## The task
Check each line of the data below for the word "agent", then extract the ones that have it.

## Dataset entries
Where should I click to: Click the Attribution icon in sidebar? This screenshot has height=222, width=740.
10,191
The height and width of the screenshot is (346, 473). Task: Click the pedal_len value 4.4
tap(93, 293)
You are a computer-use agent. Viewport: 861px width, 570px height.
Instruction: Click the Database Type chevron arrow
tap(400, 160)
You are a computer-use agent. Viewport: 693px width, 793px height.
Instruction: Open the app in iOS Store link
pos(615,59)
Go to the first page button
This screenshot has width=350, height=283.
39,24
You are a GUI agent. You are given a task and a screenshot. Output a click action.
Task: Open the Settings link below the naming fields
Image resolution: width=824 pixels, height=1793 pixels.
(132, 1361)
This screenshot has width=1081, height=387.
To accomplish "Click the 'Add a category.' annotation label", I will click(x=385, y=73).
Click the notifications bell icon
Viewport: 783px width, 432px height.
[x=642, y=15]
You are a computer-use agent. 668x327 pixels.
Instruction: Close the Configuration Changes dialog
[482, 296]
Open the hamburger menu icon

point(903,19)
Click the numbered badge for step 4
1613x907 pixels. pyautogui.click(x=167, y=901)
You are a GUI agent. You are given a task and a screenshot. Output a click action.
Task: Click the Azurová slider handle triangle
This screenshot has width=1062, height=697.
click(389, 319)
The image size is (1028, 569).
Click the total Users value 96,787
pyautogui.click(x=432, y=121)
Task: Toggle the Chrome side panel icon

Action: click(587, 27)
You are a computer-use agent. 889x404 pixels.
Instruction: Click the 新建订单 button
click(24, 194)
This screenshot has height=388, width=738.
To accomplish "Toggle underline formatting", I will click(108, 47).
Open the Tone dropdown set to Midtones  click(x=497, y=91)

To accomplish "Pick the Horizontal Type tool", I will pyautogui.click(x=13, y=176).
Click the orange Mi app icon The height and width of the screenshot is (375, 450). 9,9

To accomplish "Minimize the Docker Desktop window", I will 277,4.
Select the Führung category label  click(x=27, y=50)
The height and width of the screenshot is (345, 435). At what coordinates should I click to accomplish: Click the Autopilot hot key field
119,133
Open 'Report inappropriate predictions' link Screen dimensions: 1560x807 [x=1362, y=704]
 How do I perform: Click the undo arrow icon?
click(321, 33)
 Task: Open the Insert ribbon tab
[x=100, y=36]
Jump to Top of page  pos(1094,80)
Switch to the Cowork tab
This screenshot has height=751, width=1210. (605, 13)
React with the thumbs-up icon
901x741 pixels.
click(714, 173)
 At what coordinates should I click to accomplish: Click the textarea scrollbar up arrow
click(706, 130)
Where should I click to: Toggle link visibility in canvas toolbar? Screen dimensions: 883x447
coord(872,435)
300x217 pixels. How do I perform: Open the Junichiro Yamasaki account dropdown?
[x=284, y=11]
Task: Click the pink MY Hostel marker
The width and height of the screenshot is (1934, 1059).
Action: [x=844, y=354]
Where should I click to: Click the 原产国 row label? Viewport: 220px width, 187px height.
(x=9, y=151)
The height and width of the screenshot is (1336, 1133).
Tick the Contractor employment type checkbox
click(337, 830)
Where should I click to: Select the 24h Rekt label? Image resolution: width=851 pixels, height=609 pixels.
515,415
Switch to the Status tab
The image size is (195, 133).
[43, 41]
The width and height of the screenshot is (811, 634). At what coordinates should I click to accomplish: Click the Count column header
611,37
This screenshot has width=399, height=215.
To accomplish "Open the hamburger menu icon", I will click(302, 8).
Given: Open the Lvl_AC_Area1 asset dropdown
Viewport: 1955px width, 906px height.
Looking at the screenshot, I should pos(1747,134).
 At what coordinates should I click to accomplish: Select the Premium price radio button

## Solution to this task
You are a computer-use agent. Viewport: 861px width, 570px height.
You are a computer-use agent. Viewport: 693px width, 793px height.
You are a GUI agent. You are given a task and a screenshot. Output a click action.
You are a computer-use agent. 668x327 pixels.
You are a GUI agent. You are given a task and a screenshot. Output a click action.
You are a computer-use agent. 889x404 pixels.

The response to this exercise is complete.